Define prediction class

In [2]:
class PredictionTask:
    def __init__(self, input, outcome=None):
        self.A = input
        self.B = outcome


class WeightedPredictionClass:
    def __init__(self, tasks: Iterable[PredictionTask], weights: Optional[Iterable[Number]] = None):
        self.tasks = tasks
        for task in self.tasks:
            if task.B is None:
                raise ValueError("All WeightedPredictionClass task outcomes must be known.")
        J = len(tasks)
        if weights is not None:
            if len(weights) != J:
                raise ValueError(f"len(weights), {len(weights)}, must equal len(tasks), {J}")
            self.weights = np.array(weights) / sum(weights)
        else:
            self.weights = np.ones(J)/J

    def predictive_success(self, predicted_log_likelihood: Callable[[PredictionTask], float]) -> float:
        return sum(w * predicted_log_likelihood(task) 
                   for w, task in zip(self.weights, self.tasks)
                   if task.B is not None)
In [3]:
def generate_x(x_range, step=0.1, copies=20):
    x_values = np.round(np.arange(x_range[0], x_range[1] + step, step), decimals=1)
    repeated_x_values = np.tile(x_values, copies)
    return np.sort(repeated_x_values)


def generate_y(x, noise_std=0.0):
    """Generates data based on the specified model."""
    y = 0.5 + 0.5 * np.tanh(x - 2)
    if noise_std:
        y += np.random.normal(0, noise_std, size=len(x))
    return y
In [4]:
# Set the seed for replicability
seed = sum(ord(char) for char in "Rumpelstiltskin")
np.random.seed(seed)

x0 = generate_x((0, 3.5), copies=20)
y_known = generate_y(x0, noise_std=0.05)
df = pd.DataFrame({'x': x0, 'y': y_known})

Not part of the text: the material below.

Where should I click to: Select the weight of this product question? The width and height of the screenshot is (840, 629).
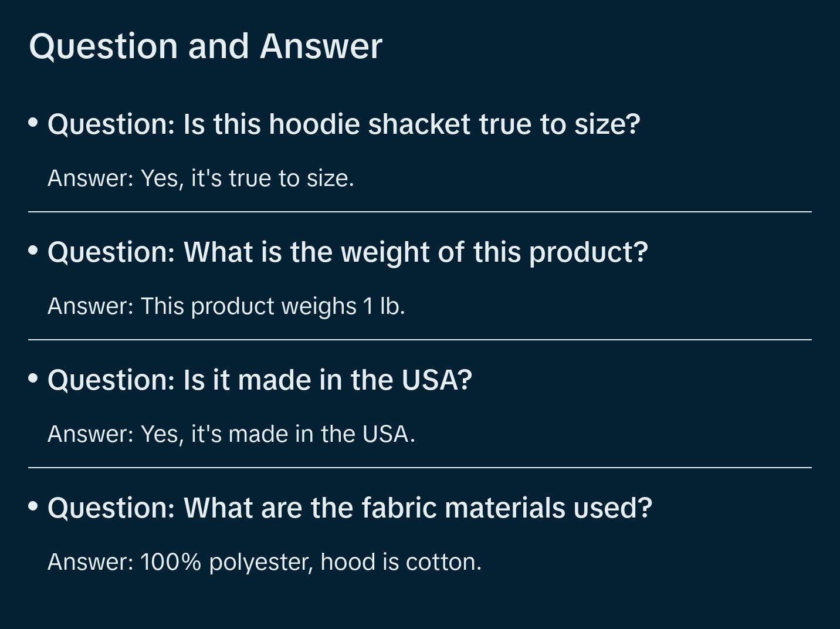click(348, 252)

def make_task(in_range, out_range) -> PredictionTask:
    x_known = df[(df['x'] >= in_range[0]) & (df['x'] <= in_range[1])]['x'].values
    y_known = df[(df['x'] >= in_range[0]) & (df['x'] <= in_range[1])]['y'].values
    x_to_predict = df[(df['x'] >= out_range[0]) & (df['x'] <= out_range[1])]['x'].values
    y_to_predict = df[(df['x'] >= out_range[0]) & (df['x'] <= out_range[1])]['y'].values
    return PredictionTask(
        dict(x_known=x_known,
             y_known=y_known,
             x_to_predict=x_to_predict,
        ),
        y_to_predict,
    )
In [5]:
task_of_interest = make_task((0, 3.5), (3.6, 5))
plt.scatter(task_of_interest.A['x_known'], task_of_interest.A['y_known'], label="TRUE", 
            color="blue", marker='s', s=10, alpha=0.1)
plt.xlim(-0.075, 5.075)
#plt.ylim(-0.2, 1.2)
plt.show()
Figure 1: Known Data
In [6]:
pclass_single = WeightedPredictionClass([make_task((0, 2.5), (2.6, 3.5))])

Define predictive methods

In [7]:
def log_likelihood(y_pred, y, sigma2) -> float:
    """Average log-likelihood"""
    pi = math.pi
    ln = math.log
    MSE = np.mean((y_pred - y)**2)
    return -(1/2)*(ln(2*pi*sigma2) + MSE/sigma2)

statsmodels documentation:

In [8]:
def predicted_ll(model_name, task: PredictionTask) -> float:
    x = task.A['x_known']
    y = task.A['y_known']
    x_out = task.A['x_to_predict']
    fit_results = sm.OLS(y, design_matrix(model_name, x)).fit()
    y_pred = fit_results.predict(design_matrix(model_name, x_out))
    return log_likelihood(y_pred, task.B, fit_results.mse_resid)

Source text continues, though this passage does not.